Cytotoxic and cytostatic activity, in addition to the mechanisms by which these effects are produced, have been reported for a number of naturally occurring coumarins, such as esculetin (11,13) and osthole (16,18), in addition to and synthetic coumarins such as quercetin (17). However, the majority of these coumarins have not been subjected to testing beyond the pre-clinical phase, in contrast with the coumarins whose effects and pharmacokinetic properties in humans are widely known. The prompt conversion of coumarin into 7-HC, which has displayed the most relevant activity, as well as its rare toxicity among patients (7) is well documented.
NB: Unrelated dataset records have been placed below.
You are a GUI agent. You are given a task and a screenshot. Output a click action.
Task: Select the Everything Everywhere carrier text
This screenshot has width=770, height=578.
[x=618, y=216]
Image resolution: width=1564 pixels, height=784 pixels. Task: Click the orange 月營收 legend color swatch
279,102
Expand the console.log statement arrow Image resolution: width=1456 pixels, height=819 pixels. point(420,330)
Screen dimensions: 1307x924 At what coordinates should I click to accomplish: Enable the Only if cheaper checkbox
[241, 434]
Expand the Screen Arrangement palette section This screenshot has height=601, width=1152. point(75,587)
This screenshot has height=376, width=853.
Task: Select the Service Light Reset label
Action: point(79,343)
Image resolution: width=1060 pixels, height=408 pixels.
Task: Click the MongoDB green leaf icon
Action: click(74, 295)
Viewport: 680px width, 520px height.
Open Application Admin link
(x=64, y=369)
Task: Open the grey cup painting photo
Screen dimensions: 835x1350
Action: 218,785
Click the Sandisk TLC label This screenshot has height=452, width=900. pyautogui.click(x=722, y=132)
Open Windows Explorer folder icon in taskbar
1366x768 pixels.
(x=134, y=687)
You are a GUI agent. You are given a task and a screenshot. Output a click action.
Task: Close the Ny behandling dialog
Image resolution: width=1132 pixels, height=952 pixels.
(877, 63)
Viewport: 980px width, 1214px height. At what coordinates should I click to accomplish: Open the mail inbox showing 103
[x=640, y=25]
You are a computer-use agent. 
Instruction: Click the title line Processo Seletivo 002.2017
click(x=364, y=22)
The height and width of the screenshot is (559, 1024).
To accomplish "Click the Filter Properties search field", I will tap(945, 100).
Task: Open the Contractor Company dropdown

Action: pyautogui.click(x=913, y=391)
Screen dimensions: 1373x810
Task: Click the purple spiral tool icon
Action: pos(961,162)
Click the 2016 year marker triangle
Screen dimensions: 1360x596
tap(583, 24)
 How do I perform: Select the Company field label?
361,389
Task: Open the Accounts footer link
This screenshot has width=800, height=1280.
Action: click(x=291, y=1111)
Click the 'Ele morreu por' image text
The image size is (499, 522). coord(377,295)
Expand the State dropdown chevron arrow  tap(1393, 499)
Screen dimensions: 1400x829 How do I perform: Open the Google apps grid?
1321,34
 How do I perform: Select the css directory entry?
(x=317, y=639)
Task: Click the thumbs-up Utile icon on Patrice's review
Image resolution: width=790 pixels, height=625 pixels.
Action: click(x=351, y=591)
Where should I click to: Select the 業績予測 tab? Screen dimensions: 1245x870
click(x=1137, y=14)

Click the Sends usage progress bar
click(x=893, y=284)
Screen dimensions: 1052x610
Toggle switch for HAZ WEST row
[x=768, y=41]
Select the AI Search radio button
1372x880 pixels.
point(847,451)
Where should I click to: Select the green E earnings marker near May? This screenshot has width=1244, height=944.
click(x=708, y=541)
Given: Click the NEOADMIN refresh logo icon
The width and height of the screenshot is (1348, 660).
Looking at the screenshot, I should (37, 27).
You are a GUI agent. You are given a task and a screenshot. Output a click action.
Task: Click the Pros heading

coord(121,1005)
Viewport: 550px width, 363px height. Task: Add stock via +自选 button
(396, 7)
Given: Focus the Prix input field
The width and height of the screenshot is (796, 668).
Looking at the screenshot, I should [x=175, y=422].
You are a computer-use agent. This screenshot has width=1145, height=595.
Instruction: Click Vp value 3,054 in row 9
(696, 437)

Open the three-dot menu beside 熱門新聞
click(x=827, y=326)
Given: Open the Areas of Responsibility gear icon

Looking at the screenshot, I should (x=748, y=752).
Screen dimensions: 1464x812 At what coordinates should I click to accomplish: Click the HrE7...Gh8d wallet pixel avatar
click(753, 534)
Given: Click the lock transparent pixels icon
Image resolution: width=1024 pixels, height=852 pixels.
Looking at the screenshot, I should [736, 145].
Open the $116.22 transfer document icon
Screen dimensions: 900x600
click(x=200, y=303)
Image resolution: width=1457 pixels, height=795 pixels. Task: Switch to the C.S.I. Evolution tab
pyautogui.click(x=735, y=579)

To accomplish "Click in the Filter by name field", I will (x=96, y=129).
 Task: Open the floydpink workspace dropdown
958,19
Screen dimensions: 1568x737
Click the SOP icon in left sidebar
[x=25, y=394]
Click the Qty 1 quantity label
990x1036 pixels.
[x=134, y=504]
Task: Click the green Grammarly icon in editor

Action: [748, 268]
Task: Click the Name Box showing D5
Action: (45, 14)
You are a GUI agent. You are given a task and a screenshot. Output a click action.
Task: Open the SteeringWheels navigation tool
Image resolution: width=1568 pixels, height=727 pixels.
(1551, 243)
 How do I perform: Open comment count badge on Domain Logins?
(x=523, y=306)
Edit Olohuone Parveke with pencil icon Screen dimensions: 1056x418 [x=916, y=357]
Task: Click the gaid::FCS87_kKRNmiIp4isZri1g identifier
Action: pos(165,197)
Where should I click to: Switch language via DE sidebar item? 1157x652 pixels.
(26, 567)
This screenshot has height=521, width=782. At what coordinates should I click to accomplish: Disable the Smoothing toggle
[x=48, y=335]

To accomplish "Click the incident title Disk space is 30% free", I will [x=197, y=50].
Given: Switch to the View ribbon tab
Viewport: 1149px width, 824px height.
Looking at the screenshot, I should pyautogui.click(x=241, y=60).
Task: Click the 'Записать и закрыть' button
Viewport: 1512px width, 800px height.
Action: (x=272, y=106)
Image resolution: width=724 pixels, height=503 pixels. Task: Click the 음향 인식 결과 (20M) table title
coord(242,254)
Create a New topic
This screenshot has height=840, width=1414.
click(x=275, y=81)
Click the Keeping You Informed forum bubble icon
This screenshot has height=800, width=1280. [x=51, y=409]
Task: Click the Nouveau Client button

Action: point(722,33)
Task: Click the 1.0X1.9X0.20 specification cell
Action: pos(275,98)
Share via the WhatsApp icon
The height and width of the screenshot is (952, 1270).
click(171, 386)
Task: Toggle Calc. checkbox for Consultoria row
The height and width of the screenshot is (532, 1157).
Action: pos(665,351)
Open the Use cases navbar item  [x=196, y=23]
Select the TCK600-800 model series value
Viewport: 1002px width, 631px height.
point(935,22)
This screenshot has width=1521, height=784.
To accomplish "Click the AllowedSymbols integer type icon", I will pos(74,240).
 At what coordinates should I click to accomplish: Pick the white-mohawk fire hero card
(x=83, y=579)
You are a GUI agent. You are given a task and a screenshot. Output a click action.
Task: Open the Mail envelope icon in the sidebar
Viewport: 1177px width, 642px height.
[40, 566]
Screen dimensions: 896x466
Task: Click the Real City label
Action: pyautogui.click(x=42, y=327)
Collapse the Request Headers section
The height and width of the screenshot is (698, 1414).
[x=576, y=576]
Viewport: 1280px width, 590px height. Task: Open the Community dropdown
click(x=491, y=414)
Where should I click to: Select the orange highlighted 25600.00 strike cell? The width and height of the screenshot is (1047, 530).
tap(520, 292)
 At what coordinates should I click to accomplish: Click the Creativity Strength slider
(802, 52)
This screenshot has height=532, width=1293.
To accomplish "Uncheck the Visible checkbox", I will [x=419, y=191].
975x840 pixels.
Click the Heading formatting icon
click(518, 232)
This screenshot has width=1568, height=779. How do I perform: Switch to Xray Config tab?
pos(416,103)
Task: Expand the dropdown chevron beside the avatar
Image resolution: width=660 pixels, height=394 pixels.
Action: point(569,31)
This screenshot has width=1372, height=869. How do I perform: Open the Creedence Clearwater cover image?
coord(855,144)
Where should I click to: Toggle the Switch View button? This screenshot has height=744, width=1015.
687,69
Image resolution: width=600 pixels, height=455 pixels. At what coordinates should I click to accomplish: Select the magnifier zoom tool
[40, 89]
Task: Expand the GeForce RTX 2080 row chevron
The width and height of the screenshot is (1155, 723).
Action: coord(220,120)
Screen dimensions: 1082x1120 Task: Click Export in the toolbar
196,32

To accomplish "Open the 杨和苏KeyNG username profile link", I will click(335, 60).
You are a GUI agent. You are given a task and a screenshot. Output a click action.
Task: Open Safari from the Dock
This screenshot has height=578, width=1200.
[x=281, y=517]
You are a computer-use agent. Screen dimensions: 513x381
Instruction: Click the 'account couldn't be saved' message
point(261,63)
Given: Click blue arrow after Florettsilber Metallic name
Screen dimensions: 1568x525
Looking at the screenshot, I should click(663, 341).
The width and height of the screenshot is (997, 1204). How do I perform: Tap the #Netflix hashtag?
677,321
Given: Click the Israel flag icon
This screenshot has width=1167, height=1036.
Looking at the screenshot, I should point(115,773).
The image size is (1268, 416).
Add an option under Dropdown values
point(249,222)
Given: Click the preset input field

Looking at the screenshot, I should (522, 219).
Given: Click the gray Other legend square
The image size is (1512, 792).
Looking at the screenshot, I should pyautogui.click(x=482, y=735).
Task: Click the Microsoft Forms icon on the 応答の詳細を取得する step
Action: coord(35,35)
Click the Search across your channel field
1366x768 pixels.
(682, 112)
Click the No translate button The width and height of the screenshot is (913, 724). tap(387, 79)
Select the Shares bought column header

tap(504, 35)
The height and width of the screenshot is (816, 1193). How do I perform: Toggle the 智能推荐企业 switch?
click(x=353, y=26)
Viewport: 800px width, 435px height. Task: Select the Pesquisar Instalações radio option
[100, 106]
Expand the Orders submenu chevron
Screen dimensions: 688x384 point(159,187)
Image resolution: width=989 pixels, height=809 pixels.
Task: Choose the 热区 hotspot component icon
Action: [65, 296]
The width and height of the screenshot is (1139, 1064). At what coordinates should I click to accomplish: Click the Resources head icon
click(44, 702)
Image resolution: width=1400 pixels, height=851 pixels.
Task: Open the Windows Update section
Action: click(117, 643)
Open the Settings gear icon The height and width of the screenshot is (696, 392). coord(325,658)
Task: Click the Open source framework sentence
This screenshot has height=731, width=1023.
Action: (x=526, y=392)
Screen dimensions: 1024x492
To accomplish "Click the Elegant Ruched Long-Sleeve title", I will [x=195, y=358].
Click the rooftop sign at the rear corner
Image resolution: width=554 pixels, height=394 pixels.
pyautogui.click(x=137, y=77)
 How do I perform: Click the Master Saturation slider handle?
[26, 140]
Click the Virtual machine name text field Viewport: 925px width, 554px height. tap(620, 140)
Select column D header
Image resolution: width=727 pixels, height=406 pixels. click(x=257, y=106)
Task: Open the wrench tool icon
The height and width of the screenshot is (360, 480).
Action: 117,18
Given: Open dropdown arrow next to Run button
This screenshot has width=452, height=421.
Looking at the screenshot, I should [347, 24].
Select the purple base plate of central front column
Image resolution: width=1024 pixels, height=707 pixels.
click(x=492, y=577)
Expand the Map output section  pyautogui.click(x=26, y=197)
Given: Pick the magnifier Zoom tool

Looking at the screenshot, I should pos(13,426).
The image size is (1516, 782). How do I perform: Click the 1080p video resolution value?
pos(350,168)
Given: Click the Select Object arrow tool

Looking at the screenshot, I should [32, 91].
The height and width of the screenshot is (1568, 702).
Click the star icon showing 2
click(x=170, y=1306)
In 1994, Marshall et al (28) reported the testing of 7-HC in a phase I trial in which patients who received daily dosages of between 1,000 and 7,000 mg presented few collateral effects. It has also been reported that 7-HC is not transported by multidrug resistance-associated proteins (47,29). As 7-HC has been previously employed in a number of phase II clinical studies, and has already been designated an Orphan drug by the US FDA, there is a possibility of successfully conducting further studies using 7-HC combined with conventional therapy as a lung cancer treatment.

Acknowledgements

This study constitutes a partial fulfillment of the Graduate Program in Biological Sciences of the National Autonomous University of México. The authors thank Hiram Molina Espinosa for critically reading the final version of the manuscript and making valuable suggestions. Grants were obtained from the National Science and Technology Council (no. 98729) and the Research and Technological Innovation Support Program from the National University of Mexico (no. IN216812).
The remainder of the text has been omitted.